But for the last decade,
Dr. Jeanne and Rex Sinquefield have been giving classical music a contemporary makeover, right here in mid-Missouri.
Better known for their political activism and mutual fund fortune, the Sinquefields are as passionate about the advancement of classical music in their home state. They designed the
Mizzou New Music Initiative (MNMI) to "position the
University of Missouri School of Music as a leader in composition and new music."
The Sinquefields gave Mizzou $1 million in 2009 to establish MNMI, following that donation in 2015 with the university's largest gift ever:
$10 million toward construction of a new music building.
Applications for eight resident composer slots just opened for an MNMI initiative program, the
Mizzou International Composers Festival (MICF).
The tenth ann
ual festival features three contemporary classical music concerts, workshops, master classes, and other events. The grand finale at the Missouri Theatre -- a dream venue if there ever was one -- presents the world premieres of new works from the resident composers performed by resident ensemble
Alarm Will Sound.
For any kid who dreams of dazzling an orchestral audience like Amadeus or setting violin music on fire like Mendelssohn (there are more of these dreamers than you might think), the idea of a "resident composer" with his/her own resident ensemble may seem too good to believe. Add the time, money, commitment, staff, university environment, publicity, performance venues, and most of all, musician camaraderie, and
Mizzou's classical music renaissance is that dream come true.
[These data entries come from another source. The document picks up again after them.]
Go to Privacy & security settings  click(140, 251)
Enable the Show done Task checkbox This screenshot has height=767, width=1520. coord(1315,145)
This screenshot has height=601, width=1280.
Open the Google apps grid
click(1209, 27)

The MICF even features "distinguished guest composers" -- this year
Donnacha Dennehy and
Amy Beth Kirsten -- who teach and consult with the eight residents and the musicians playing their compositions.
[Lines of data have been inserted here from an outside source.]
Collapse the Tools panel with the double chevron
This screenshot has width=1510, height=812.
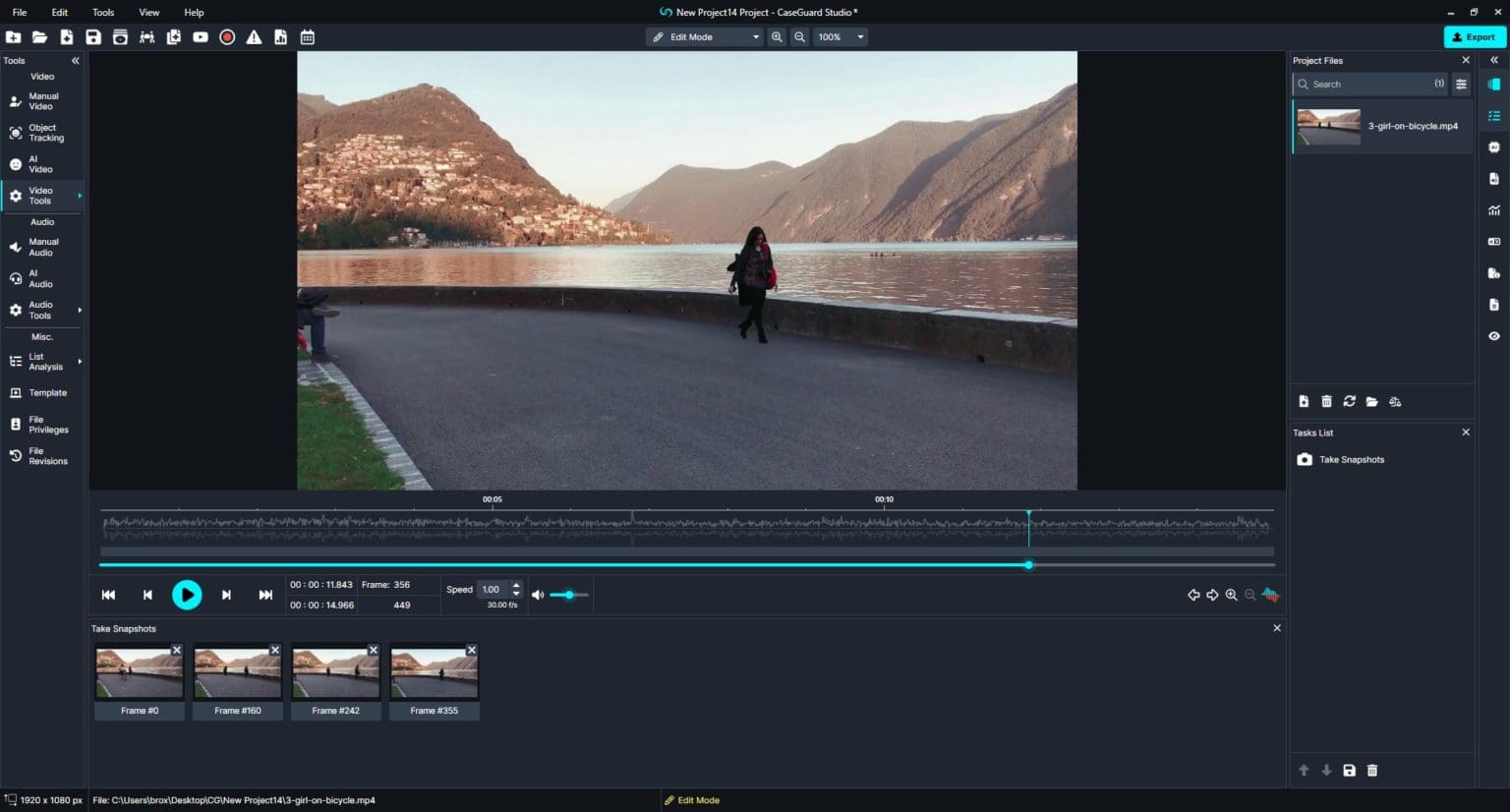coord(75,60)
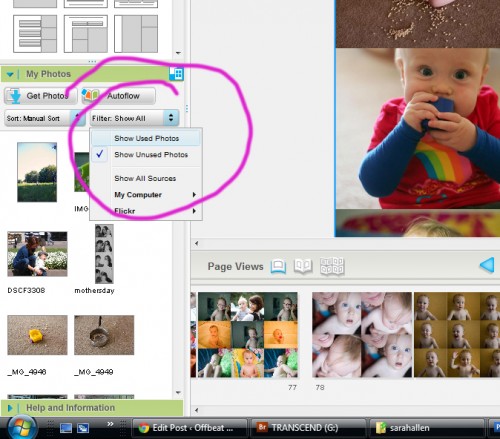Select multi-page grid view icon
The height and width of the screenshot is (439, 500).
point(332,266)
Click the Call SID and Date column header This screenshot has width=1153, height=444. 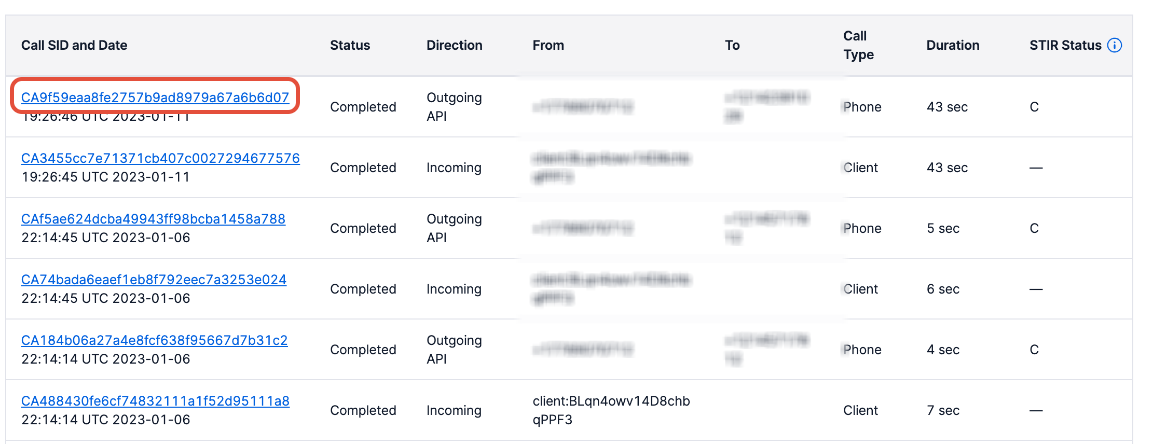(x=74, y=46)
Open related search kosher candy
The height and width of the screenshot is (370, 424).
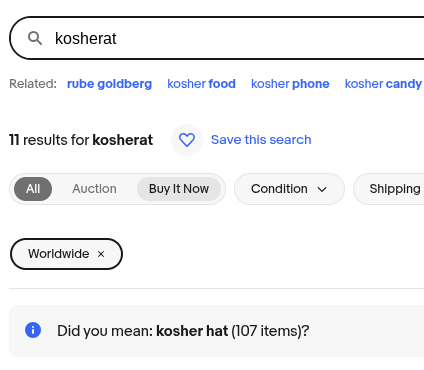pos(383,84)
One of Ireland's top composers and associate professor of music at Princeton University, Dennehy has seen his work performed at Carnegie Hall, The Barbican in London, and other worldwide venues. His opera
The Last Hotel premiered at the Edinburgh International Festival in 2015.
The Second Violinist won the 2017 Fedora Prize for Opera and premiered in July 2017 at the Galway International Arts Festival.
Kirsten is a composition professor at
Bard College's Longy School of Music. Her work fuses composition, language, voice, and theatre with musicians’ instruments, bodies, and voices, which she considers "equal vehicles of expression."
Kirsten has composed concerts for her own ensemble, HOWL, and musicians from the Chicago Symphony Orchestra, the New World Symphony, and the American Composers Orchestra. She has received artist fellowships from the Guggenheim and Rockefeller Foundations.